Duty Calls

CAF Scale back BC fire deployment

The Canadian Armed Forces (CAF) is scaling back its operations in support of the battle against wildfires in British Columbia, the Department of National Defence announced Monday.
With authorities assessing there is a reduced requirement for CAF support to provincial resources responding to the wildfires in the Okanagan region, aircraft and half of the Land Task Force committed to the emergency will redeploy back to their bases. Joint Task Force Pacific will maintain approximately 100 personnel consisting mostly of reservists from 38 Canadian Brigade Group, 39 Canadian Brigade Group and 41 Canadian Brigade Group to conduct mop-up operations in the Princeton area in continued support to this domestic operation.
“We are very proud of what our personnel have accomplished over the past weeks,” said Joint Task Force Pacific commander Rear-Admiral Bob Auchterlonie. “We consider it our duty and privilege to help Canadians in need. The safety and security of Canadians is our highest priority, so it is important for us to respond to the call for assistance whenever required.”
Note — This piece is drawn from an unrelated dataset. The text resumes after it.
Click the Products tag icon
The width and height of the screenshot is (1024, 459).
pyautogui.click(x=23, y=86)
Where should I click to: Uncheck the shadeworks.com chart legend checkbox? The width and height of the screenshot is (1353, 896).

On Sept. 7, the B.C. government ended a state of emergency declared in August. As of last week, there were still 485 wildfires are burning in the province. To date, more than 1.3 million hectares have been burned in B.C.
During Operation Lentus, the CAF deployed Land Task Force which was made up of Regular and Reserve Force personnel from Princess Patricia’s Canadian Light Infantry, Lord Strathcona’s Horse (Royal Canadians), 38 Canadian Brigade Group, 39 Canadian Brigade Group and 41 Canadian Brigade Group. The troops mopped-up approximately 1,000 hectares of land in the regions of Gottfriedsen Mountain, Juliet Creek, Harris Creek, Woodward Creek and Cool Creek. The CAF also shipped 105,500 pounds of freight, transported a total of 115 passengers, for a total of 202.2 flying hours. The Air Task Force conducted 49 sorties which included reconnaissance flights over fire-affected areas and movement of personnel and equipment.
At the peak of the crisis, the CAF’s contribution to emergency efforts consisted of one CH-146 Griffon helicopter, one CH-124 Sea King helicopter, and one CC-130J Hercules aircraft and approximately 420 CAF personnel consisting of mop-up crews, aircrew, aircraft maintainers, air movements personnel, liaison officers, and headquarters and support staff.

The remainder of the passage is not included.